Local veterans fooled the Nazis with rubber tanks, sound effects

Lieutenant Gilbert Seltzer of West Orange, an officer in the “Ghost Army” during World War II, said it was “a very proud time in my life.”
Lieutenant Gilbert Seltzer of West Orange, an officer in the “Ghost Army” during World War II, said it was “a very proud time in my life.”

Three local World War II veterans will be honored by the Jewish Historical Society of New Jersey for their roles in a top-secret mission that used camouflage, decoys, and Hollywood-like special effects to deceive the Nazis.

Seymour Nussenbaum of Monroe Township, Gilbert Seltzer of West Orange, and the late Irving Mayer of Dover were all members of the U.S. Army’s 23rd Headquarters Special Troops but secretly served among the artists and architects in the “Ghost Army.”

It wasn’t until 1996, more than a half-century after the war ended, that they and some 1,000 American soldiers were permitted to discuss their role in defeating Hitler’s army before and after the Normandy Invasion in June 1944.

Without the knowledge of most others in the military, they designed inflatable camouflage tanks and other decoy weapons, used state-of-the-art audio equipment to simulate the sounds of troop movements, and masqueraded as members of other combat units to deceive the Germans.

“Before D-Day, we were training in England for the decoy mission, which would misdirect German troops away from the actual invasion beaches,” said the 100-year-old Seltzer in an Oct. 15 phone interview. “This was not an easy romp.”

“The whole purpose was deception under the blanket of counter-intelligence,” said Nussenbaum.

On Tuesday, Nov. 11, the historical society will present a screening of a 2013 PBS documentary, The Ghost Army, at 7 p.m. in a conference room at the Aidekman campus in Whippany.
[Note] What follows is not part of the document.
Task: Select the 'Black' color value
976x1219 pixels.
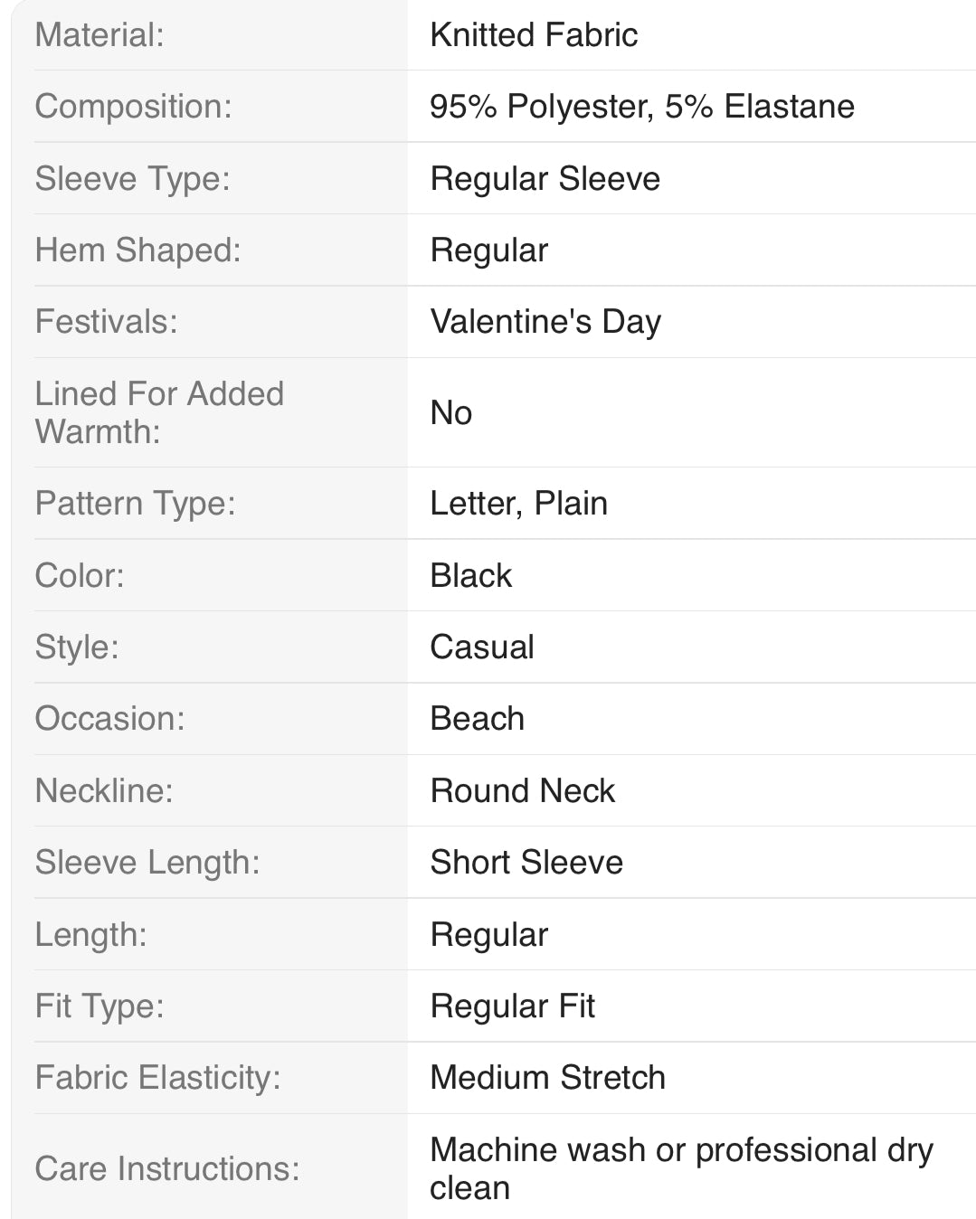Action: (470, 576)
One of the Ghost Army’s inflatable rubber tanks will be on display in the building’s atrium.

The program will be open to all free of charge.
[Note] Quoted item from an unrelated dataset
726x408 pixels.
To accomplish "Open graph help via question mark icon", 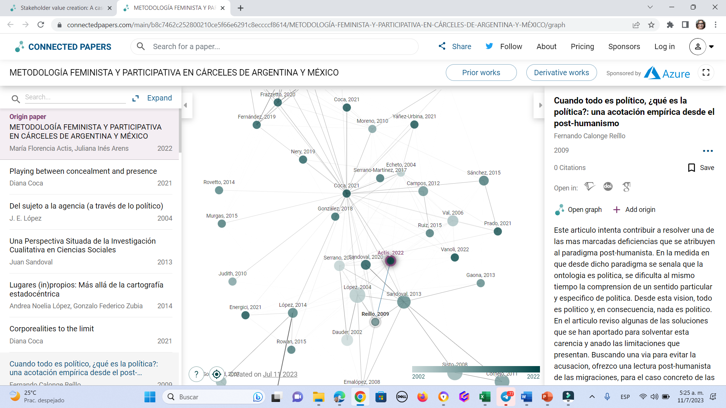I will click(x=196, y=374).
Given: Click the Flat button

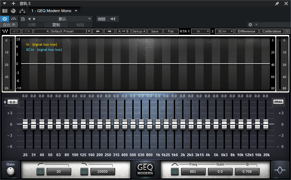Looking at the screenshot, I should pos(170,31).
Members of the Ghost Army — many of whom worked as artists, architects, and designers before the war — created 93-pound rubber tanks that could be pumped up with air in 20 minutes. “If you went 20 or 30 feet away you couldn’t tell the difference between an inflatable tank and a real one. They were magnificent,” Nussenbaum told NJ Jewish News.

Wire recorders — the forerunners to magnetic tape — mimicked the sounds of real tanks and men and equipment on the move.
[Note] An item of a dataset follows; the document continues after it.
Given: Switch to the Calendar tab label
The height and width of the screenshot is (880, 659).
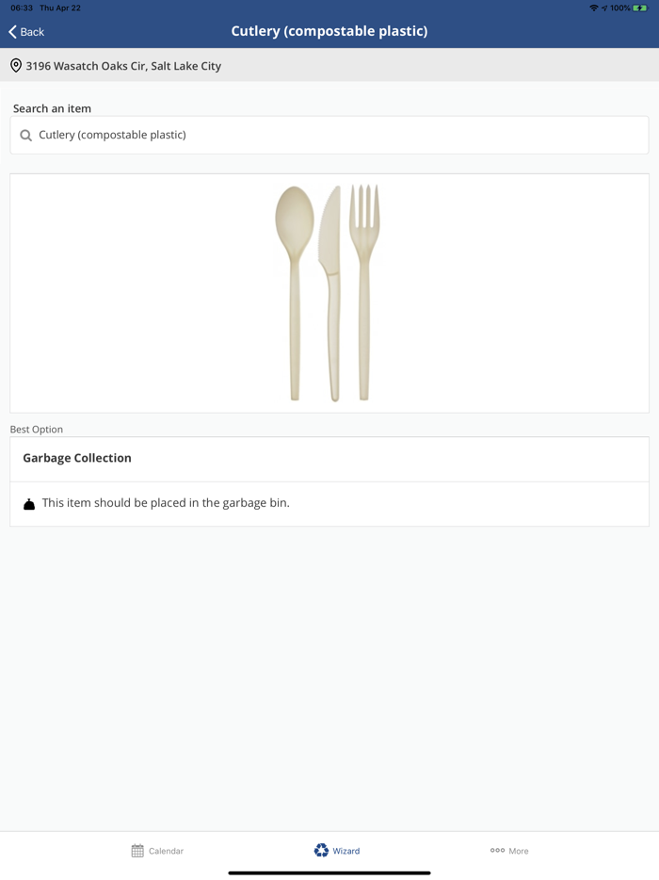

“They even staged conversations, like, 'Hey, you got a cigarette over there?’” said Robert Mayer, a Chicago resident whose late father, Irving, later became a mechanical engineer who worked on real weapons.

“I am very proud of Irving, and I am very grateful that what he did is no longer a classified part of our history,” said Irving’s widow, Sandy, who now resides in Morristown.

Other “ghosts” put Third Army insignia on their uniforms and vehicles. “We would wander around in Normandy while the actual troops of the Third Army were training in England. We were decoy troops,” said Seltzer.

Others would walk into the local bars in French towns, start drinking, and spread false rumors.

“We were in lots of danger,” Seltzer told NJJN. “We were located close to the front almost everywhere. One of our missions was to draw fire away from real outfits.

“Why we escaped I don’t know.”

“It was a very proud time in my life,” he added. “I am very happy I went through it, but I wouldn’t do it again for anything.”

“It was all a crap shoot,” said Nussenbaum. “I felt there was a job to be done and that is what fate had for me. If I had been an infantryman I might have gotten killed.”

Their 40 heroic missions remained unheralded during the Cold War “because some military people felt they might be usable again in another situation,” possibly against the Soviet Union, said JHS of NJ executive director Linda Forgosh.